Fresh Look at Matthew: Matthew 15:21 and following


This is one of those accounts that we might want to ask Jesus about when we get to heaven.  “Jesus, what are you saying?  You are calling her a little dog?” which is still, despite our love of dogs in this culture, a base insult, especially for a woman.  And maybe he is calling her that, despite all the commentaries that want to explain it away. 

Maybe it’s a test to see how much faith she has.  Maybe.  What is odd is that he says he was sent to the lost sheep of Israel, and elsewhere he says differently.  It would seem the whole thing is a rhetorical exercise to elicit a response from here, rather than a real expression of who he is.  But that makes no sense either if we present Jesus as a truth teller.  Can he mislead people to get deeper into their souls and then say truth?

Of course, we say, no.  Bible Gateway says it’s a test to be sure this Gentile doesn’t think he’s another magician, and that rabbis did such tests.  She is a Canaanite and they are located at that moment in Tyre and Sidon, which for Matthew’s audience carries a lot of connotations.  I don’t like explaining away texts, but at the same time the full meaning has to be explicated.  Any cross-cultural moment does

Either way, the story of the Syro-Phoenician women is a problematic, enigmatic story, but it shows the gospel writers (a) weren’t concerned about public relations and just putting Jesus in the best light, (b) were more concerned about reporting truthful accounts.  However, in the end Jesus commends her (and in my memory, he commends all Gentiles he meets except Pontius Pilate, and even then he’s not that hard on him).  The virtue he commends is faith, not the ability to point so aspects of the law one has followed (as the rich young ruler).

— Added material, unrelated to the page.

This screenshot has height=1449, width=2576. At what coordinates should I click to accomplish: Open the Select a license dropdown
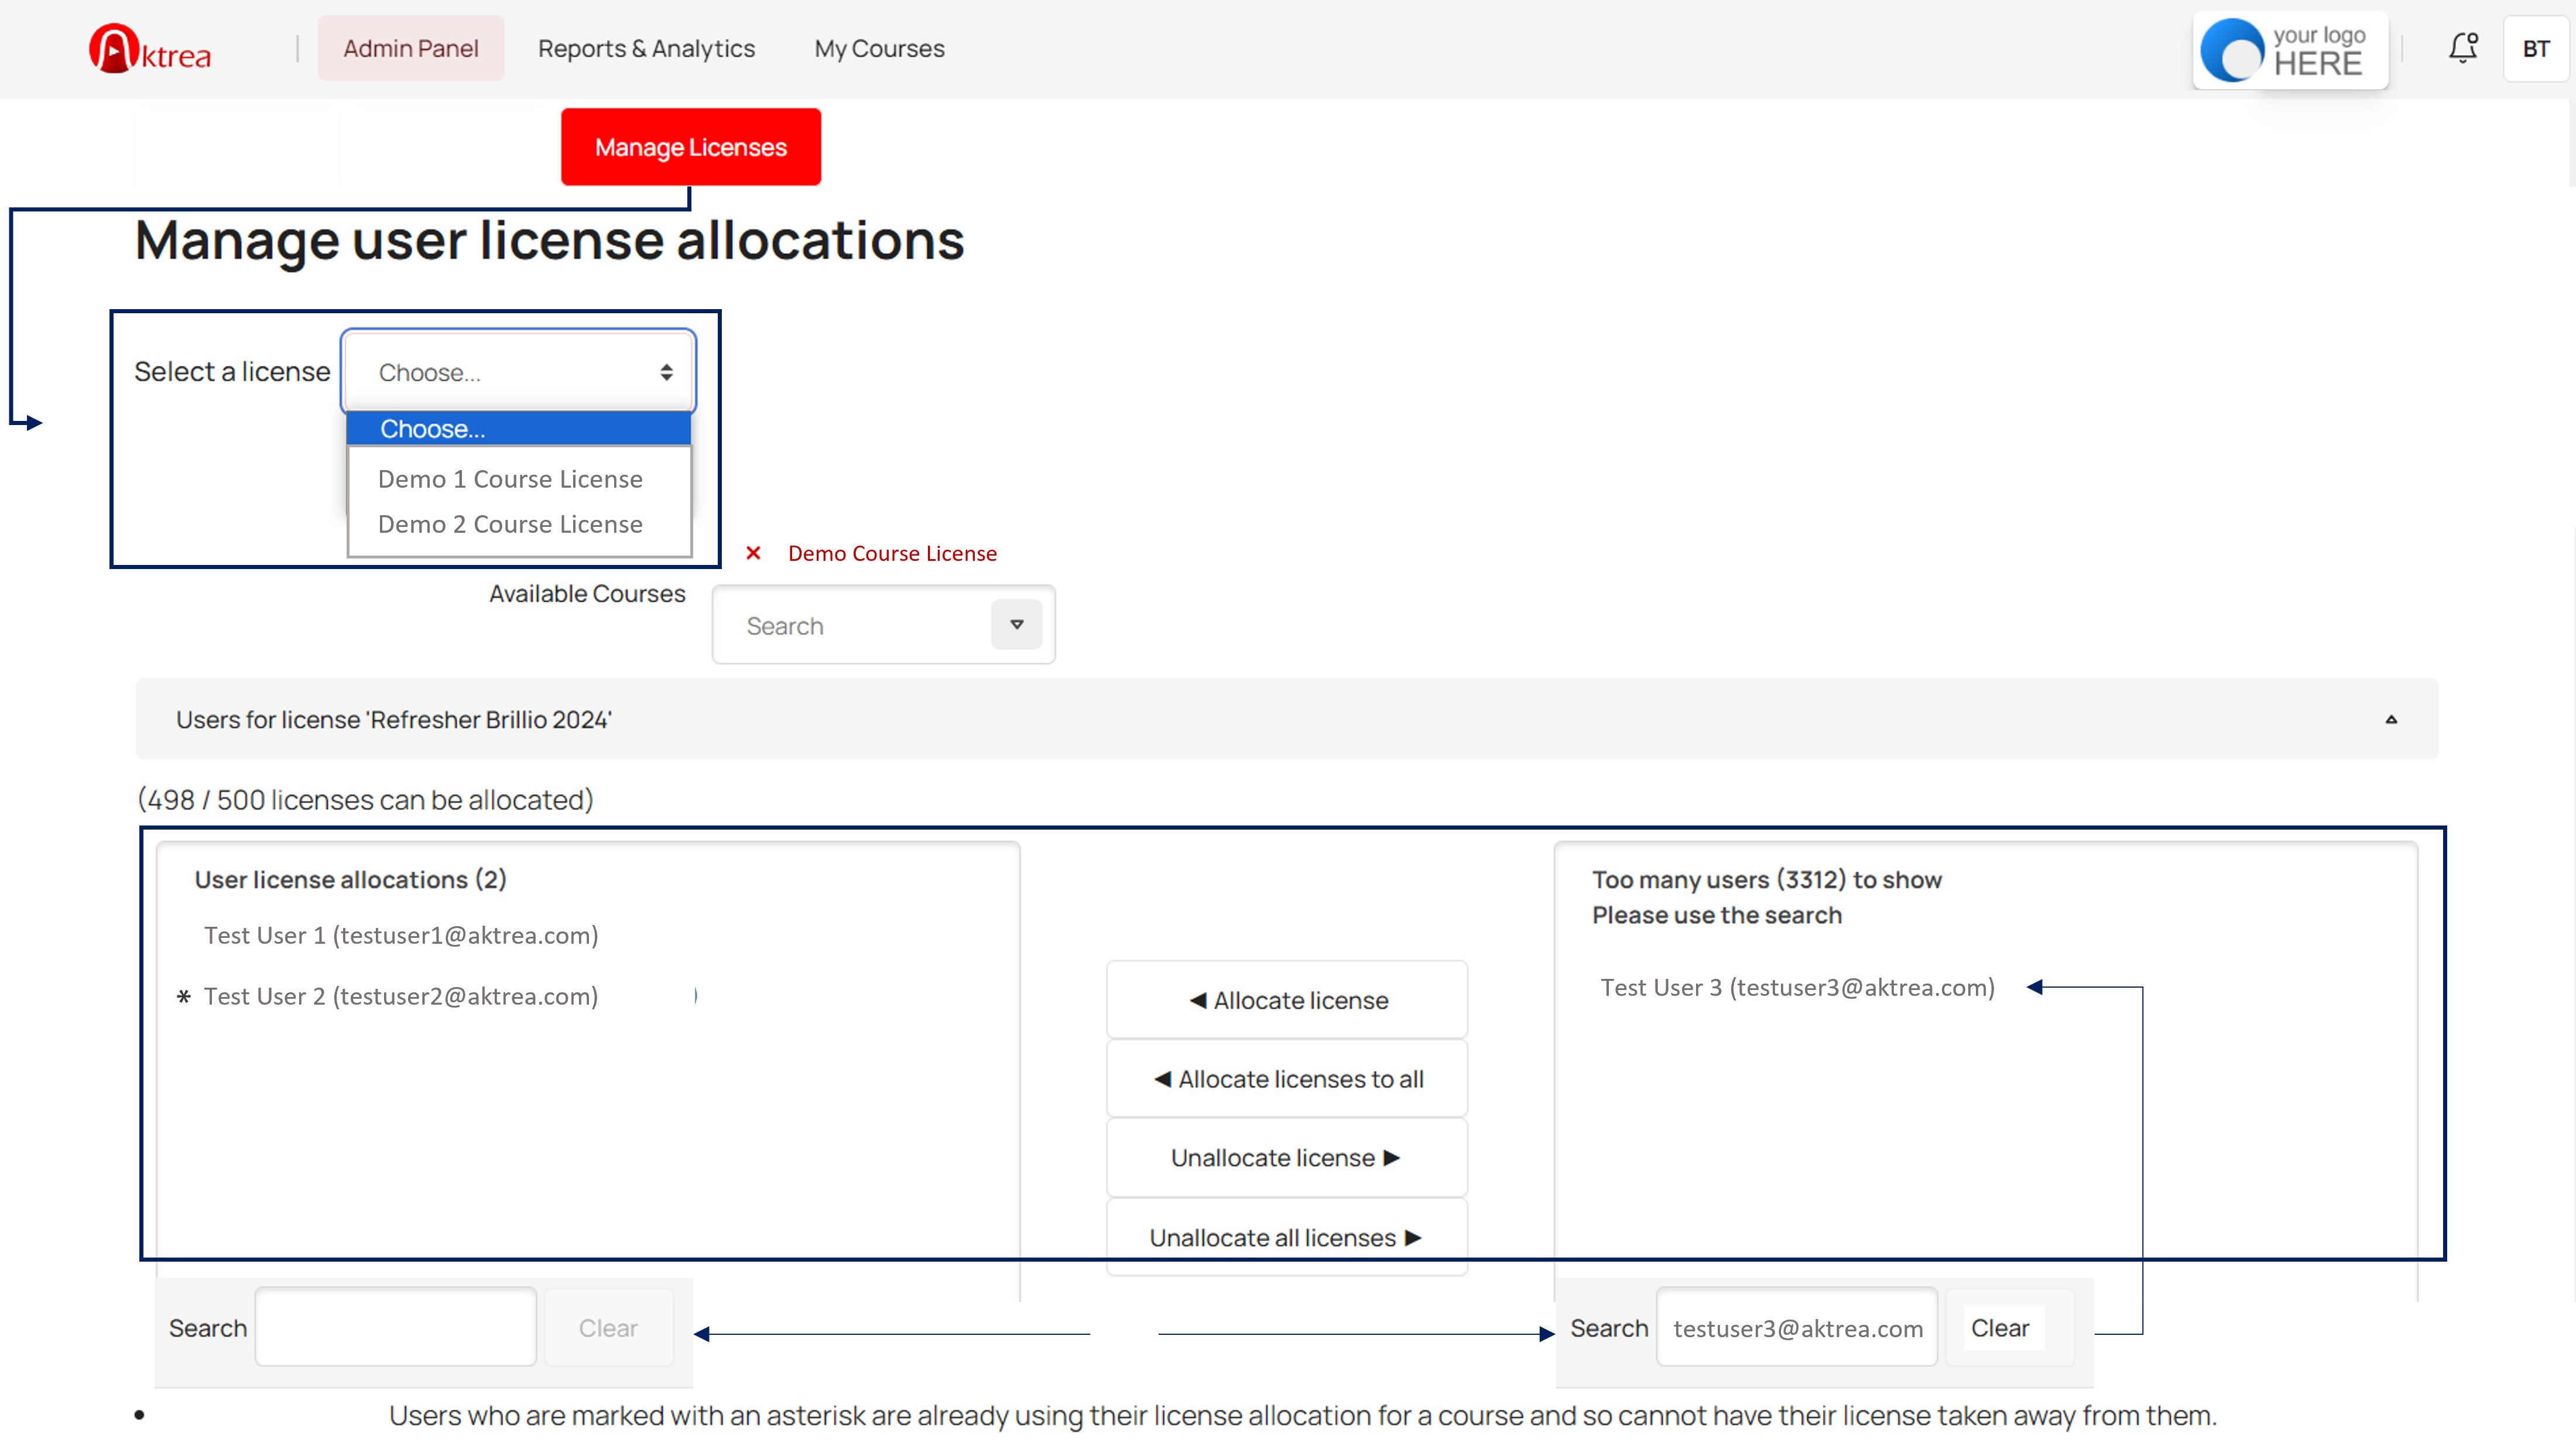click(x=518, y=372)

Faith and love are the great commandments, the great requirements. 

Was he being racist?  What really is racism anyway?  It has become a convenient word for the left to throw around.
Still this story obviously  bugs me; I spent three or four days on it to create this one post.  My Bible version’s study notes says that the story is a shift or turning point between ministry to Jews and to Gentiles, and that is also ties into the previous encounter with the Pharisees over the defilement issue.  The Canaanite woman’s references to break and crumbs go along with the feeding themes before and after. 

So we come to the second feeding miracle.  It’s not a weird repeat, as a skeptic would say.  The stories are similar with subtle differences.  First, the disciples came to him and asked that they be sent away.  This time Jesus more directly say, “Feed them.”  You would think they would say, “OK, do that thing you do again,” but they don’t.  Either they are really dense or just don’t believe. 
Either we are really dense or just don’t believe.